You win some, you lose some.

Finnish cell phone giant Nokia agreed to pay U.S.-based InterDigital Commmunications $253 million to quash a long-running patent dispute over 2G handsets.

In exchange for Nokia’s payment and agreement to end appeals before U.S. and UK courts of a 2005 ruling, InterDigital will grant Nokia a paid-up license for 2G TDMA equipment and infrastructure.

InterDigital, which specializes in making wireless modems, will not enforce its three UK patents and will allow Nokia to continue to make and sell unlicensed 3G terminal units.

While the pact absolves Nokia of patent infringement liability through April 26, future licensing by Nokia of InterDigital 3G technology is in doubt.

A 1999 license agreement set to expire at the end of April will not be renewed. As a result, Nokia’s sale of 3G products after the 26th will be unlicensed, according to the Prussia, Pa.-based InterDigital.

Canceling the 2G license with Nokia gives the companies “a clean slate from which to work and resolve 3G issues,” said InterDigital CEO William Merritt.

“We remain hopeful that we can reach an amicable resolution on this issue on terms acceptable to both parties,” Merritt said.

InterDigital spokesperson Jack Indekeu said licensing talks could last up to a year, after which “other legal remedies kick in.”

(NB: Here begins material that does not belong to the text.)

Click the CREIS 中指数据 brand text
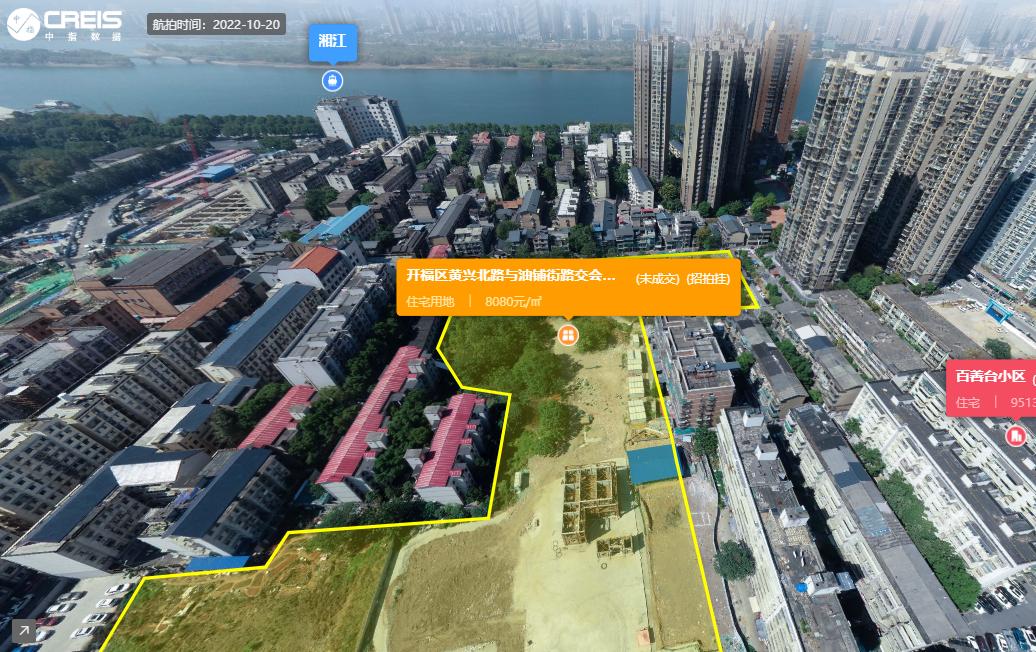The width and height of the screenshot is (1036, 652). click(83, 25)
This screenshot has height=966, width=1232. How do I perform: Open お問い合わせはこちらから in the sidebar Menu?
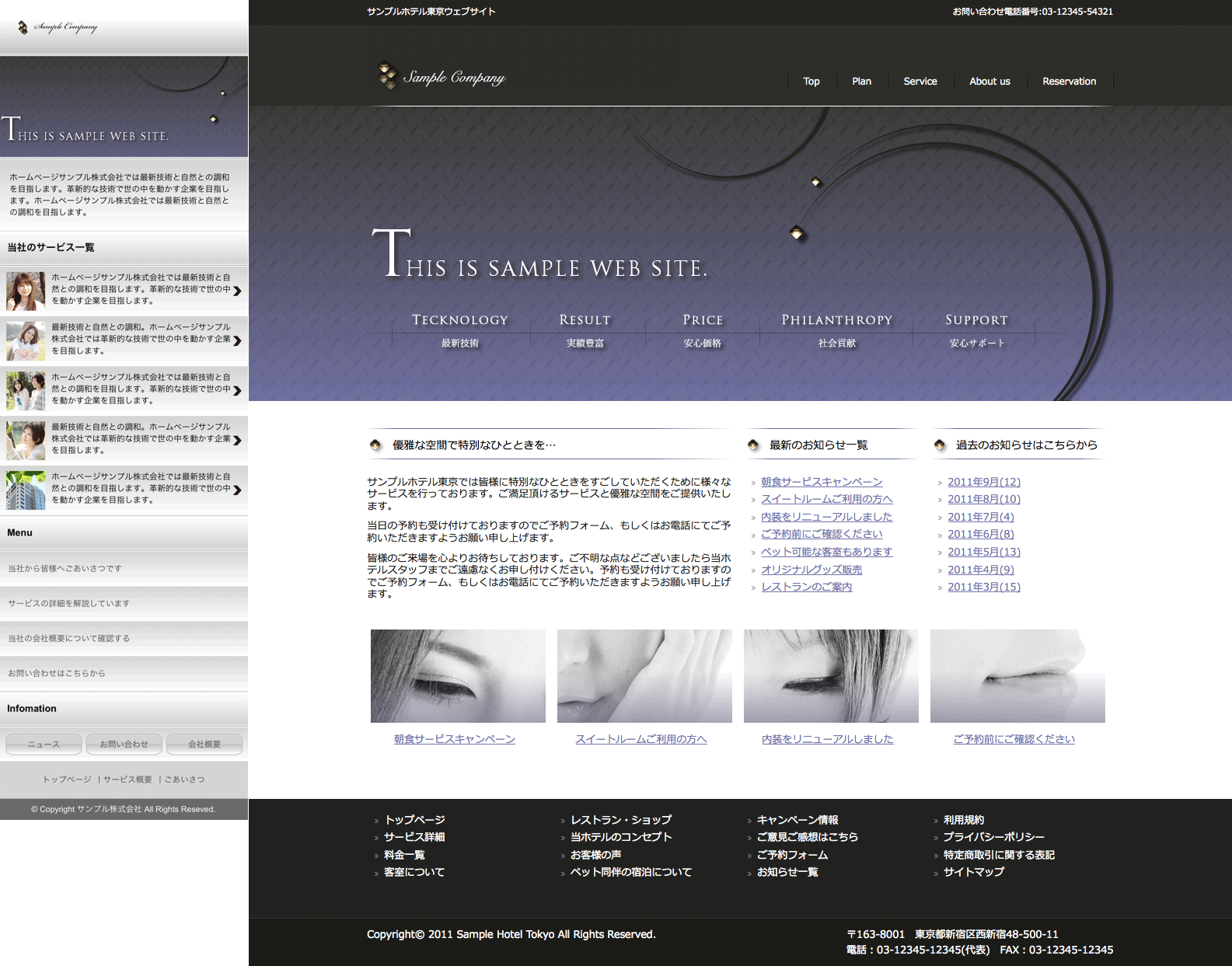(57, 673)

The suit was caused by the impact to Nokia of InterDigital’s licenses with Ericsson and Sony-Ericsson.

“This case demonstrates that legal disputes are sometimes necessary in order to lower unrealistic demands,” said Ilkka Rahnasto, Nokia’s Vice President of Intellectual Property Rights.

In other news in the murky world of wireless licensing, Qualcomm, a partner and competitor of Nokia, said that it may not be able to renew its wireless CDMA PACT with Nokia by the time the current one expires in April 2007.